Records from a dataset
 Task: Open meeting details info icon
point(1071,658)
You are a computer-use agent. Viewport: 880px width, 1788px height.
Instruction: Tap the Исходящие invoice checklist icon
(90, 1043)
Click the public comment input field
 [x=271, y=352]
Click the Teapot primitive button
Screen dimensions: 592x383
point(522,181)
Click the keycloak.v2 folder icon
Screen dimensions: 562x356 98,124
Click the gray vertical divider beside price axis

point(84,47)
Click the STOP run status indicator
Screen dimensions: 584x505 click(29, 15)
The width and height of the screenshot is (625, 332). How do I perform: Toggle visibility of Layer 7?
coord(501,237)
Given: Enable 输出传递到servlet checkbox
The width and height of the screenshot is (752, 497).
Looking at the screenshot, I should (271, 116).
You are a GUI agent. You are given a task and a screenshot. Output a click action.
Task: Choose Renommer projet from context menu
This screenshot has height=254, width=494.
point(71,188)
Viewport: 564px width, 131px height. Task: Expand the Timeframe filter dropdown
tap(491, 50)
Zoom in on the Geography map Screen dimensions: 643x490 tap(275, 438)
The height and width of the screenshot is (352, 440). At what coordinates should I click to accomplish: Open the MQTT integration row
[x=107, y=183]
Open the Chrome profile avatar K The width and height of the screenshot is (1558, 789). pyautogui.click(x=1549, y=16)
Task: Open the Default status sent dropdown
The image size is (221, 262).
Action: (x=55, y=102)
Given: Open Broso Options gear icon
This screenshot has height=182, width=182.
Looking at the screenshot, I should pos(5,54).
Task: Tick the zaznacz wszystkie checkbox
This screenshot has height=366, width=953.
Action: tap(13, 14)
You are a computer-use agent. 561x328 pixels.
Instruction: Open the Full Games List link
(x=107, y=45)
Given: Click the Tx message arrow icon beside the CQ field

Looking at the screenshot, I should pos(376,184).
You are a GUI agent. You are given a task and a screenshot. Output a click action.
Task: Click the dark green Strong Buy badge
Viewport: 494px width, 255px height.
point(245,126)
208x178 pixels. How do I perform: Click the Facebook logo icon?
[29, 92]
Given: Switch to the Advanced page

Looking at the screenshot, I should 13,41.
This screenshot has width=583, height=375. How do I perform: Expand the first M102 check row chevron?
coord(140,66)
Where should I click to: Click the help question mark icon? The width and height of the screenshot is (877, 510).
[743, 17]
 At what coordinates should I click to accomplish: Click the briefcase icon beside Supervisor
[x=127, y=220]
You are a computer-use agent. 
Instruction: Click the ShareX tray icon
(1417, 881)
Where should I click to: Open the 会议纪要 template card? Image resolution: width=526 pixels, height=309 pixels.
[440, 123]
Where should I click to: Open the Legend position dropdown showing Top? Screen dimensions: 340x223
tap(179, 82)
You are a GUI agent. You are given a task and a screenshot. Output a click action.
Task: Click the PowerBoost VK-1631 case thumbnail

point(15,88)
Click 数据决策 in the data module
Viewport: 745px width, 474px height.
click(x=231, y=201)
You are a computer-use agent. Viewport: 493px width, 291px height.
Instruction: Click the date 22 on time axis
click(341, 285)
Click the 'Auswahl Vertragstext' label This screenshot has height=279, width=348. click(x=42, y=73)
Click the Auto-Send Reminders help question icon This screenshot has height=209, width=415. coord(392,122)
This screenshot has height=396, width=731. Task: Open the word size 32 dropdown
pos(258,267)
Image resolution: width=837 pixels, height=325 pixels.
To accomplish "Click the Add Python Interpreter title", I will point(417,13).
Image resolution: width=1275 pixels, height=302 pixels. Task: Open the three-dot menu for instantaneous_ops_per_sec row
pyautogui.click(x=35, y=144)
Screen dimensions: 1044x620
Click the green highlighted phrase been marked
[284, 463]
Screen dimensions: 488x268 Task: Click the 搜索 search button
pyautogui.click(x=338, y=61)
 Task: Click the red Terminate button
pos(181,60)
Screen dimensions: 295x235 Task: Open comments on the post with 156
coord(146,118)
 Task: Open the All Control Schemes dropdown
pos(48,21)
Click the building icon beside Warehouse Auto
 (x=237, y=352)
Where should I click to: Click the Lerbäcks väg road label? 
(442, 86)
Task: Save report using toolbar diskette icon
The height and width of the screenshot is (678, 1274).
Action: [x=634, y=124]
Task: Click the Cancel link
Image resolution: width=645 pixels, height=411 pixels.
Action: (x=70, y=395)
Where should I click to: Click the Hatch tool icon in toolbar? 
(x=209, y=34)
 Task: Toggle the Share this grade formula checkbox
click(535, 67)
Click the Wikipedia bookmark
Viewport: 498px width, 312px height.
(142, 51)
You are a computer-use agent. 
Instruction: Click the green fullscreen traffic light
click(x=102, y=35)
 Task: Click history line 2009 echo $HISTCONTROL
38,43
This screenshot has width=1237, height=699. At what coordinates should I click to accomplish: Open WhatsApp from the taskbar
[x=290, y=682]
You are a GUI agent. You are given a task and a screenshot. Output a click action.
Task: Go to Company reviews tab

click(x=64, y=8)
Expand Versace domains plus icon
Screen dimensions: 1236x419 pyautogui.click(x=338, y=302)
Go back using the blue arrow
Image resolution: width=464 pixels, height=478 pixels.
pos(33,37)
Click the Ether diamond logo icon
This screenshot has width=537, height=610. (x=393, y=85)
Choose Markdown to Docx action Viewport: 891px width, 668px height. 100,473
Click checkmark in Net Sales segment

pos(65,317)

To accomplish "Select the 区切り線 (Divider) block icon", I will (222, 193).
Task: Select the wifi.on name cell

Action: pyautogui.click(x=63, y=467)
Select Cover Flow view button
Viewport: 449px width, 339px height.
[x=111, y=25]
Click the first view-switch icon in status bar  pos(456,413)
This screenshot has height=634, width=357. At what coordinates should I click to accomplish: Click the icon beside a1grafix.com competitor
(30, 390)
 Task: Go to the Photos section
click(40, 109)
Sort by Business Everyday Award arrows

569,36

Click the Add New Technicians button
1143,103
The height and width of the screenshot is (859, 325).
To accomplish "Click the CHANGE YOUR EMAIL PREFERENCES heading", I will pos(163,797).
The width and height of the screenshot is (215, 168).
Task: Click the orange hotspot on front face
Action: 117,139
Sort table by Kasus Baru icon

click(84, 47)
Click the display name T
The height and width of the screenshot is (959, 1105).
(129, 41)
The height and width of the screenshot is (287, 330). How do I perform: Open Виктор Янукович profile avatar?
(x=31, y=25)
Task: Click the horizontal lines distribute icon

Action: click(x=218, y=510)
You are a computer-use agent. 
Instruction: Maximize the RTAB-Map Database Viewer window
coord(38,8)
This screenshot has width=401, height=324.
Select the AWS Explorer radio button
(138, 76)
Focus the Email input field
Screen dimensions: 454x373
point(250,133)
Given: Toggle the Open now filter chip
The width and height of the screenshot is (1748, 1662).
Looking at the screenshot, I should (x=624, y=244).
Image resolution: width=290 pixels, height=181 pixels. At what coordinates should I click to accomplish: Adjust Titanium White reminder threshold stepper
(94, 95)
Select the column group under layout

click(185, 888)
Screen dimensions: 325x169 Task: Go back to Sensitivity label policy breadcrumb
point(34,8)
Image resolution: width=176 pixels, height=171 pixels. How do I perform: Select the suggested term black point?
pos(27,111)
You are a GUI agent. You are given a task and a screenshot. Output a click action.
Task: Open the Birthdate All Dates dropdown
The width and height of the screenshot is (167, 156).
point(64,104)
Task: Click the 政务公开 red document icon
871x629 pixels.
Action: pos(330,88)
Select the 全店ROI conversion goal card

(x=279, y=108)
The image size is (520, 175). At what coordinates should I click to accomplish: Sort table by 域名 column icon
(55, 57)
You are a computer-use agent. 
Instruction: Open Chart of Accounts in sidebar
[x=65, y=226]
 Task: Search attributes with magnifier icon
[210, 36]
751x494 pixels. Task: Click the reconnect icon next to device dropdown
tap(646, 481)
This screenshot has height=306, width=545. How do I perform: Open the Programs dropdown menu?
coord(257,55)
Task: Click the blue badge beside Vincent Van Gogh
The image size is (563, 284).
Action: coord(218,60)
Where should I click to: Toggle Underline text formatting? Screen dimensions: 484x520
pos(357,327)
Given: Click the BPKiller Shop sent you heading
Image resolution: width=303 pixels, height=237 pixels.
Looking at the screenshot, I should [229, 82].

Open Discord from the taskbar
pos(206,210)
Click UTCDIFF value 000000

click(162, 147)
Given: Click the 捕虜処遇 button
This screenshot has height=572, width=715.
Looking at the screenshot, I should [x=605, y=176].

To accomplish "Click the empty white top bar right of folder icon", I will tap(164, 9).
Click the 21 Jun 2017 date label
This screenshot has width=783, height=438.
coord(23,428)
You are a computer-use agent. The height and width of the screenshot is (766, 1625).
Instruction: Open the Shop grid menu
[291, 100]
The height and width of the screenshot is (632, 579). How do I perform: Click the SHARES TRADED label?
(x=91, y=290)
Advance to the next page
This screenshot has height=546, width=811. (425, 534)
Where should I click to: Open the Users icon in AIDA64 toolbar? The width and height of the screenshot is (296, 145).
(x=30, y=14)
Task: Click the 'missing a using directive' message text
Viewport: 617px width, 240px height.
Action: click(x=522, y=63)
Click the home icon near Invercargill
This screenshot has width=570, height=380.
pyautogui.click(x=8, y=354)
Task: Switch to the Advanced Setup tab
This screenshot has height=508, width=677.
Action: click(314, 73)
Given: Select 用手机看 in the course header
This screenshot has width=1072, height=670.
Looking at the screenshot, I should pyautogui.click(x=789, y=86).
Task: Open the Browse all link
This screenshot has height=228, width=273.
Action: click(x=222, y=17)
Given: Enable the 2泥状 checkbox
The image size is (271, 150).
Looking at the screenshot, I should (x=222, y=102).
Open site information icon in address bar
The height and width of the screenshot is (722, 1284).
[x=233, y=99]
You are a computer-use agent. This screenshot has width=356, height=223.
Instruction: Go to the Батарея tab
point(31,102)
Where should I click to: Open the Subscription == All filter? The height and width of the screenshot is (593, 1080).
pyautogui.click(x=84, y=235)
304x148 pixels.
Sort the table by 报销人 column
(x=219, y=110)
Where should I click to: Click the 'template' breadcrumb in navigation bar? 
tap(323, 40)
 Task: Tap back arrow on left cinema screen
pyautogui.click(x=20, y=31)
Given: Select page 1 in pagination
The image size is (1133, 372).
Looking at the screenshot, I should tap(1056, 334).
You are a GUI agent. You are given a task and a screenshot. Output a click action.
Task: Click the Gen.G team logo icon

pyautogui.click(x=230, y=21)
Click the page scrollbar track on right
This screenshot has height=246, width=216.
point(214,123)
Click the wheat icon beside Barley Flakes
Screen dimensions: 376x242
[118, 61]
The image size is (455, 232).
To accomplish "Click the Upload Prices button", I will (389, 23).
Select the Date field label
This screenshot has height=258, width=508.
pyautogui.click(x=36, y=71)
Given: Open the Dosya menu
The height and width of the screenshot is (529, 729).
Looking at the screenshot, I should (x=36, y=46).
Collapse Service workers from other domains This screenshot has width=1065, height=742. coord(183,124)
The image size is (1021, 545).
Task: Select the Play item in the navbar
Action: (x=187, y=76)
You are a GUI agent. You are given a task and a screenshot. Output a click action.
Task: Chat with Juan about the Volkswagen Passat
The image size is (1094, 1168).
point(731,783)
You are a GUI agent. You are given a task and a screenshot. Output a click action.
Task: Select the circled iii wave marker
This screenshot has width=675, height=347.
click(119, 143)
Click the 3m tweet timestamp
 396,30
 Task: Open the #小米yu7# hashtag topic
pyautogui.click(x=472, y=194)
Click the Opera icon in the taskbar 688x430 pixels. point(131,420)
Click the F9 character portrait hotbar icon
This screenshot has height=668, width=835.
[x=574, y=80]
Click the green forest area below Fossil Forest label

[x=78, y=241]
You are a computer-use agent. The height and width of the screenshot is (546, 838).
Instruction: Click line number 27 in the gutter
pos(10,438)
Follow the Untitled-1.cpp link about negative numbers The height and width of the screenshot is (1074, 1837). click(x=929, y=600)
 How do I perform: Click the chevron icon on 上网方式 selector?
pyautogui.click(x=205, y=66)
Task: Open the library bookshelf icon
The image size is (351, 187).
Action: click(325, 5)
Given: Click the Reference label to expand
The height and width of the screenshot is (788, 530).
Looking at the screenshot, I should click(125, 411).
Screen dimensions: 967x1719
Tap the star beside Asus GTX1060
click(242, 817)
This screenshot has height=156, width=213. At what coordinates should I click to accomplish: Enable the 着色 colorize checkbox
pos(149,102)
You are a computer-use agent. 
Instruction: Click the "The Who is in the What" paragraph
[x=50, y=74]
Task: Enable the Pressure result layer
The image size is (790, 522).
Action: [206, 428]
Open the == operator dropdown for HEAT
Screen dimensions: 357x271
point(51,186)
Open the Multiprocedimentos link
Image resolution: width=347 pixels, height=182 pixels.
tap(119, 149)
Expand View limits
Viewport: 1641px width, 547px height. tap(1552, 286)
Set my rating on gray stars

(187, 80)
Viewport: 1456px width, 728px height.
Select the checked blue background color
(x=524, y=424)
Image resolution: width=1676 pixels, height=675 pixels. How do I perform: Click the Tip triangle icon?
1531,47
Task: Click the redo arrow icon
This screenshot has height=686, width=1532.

Exercise instructions: When a line in the records contains the string "about", it counts; state how many lines count, with no other words.

The answer: 2